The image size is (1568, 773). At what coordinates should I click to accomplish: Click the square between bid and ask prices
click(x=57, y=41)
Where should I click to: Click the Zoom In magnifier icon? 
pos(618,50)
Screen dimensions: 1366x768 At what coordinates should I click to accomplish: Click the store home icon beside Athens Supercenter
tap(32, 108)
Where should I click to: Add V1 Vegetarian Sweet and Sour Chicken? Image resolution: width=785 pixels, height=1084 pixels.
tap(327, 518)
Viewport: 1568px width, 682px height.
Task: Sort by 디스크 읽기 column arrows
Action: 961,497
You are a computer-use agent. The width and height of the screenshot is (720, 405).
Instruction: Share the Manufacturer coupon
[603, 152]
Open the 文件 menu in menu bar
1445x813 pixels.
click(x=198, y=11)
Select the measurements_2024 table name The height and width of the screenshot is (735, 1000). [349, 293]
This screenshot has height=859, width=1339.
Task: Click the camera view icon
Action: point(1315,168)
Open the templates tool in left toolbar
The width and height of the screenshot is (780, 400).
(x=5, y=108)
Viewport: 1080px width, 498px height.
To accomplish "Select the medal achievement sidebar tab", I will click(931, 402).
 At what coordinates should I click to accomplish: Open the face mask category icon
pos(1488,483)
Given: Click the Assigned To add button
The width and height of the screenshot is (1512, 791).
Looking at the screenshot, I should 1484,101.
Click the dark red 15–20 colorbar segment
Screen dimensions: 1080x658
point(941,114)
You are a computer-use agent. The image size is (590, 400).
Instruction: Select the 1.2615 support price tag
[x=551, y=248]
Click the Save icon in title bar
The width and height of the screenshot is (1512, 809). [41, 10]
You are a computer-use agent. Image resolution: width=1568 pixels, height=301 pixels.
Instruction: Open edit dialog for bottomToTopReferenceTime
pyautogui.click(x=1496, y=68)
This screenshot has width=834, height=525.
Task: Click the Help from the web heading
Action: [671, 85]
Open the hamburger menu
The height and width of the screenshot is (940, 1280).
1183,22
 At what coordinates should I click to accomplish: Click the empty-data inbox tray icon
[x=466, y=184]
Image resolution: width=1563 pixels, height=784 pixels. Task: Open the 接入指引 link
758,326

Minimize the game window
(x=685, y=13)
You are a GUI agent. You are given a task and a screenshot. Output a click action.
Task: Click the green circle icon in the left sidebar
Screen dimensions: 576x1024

■ ■ ■ ■ ■

### EXERCISE OBJECTIVE
Lines of the listing above that hold the string "agent" should each be copied.

### TASK OUTPUT
You are a computer-use agent. The width and height of the screenshot is (720, 405).
You are a computer-use agent. The image size is (590, 400).
You are a computer-use agent. Image resolution: width=1568 pixels, height=301 pixels.
You are a GUI agent. You are given a task and a screenshot. Output a click action.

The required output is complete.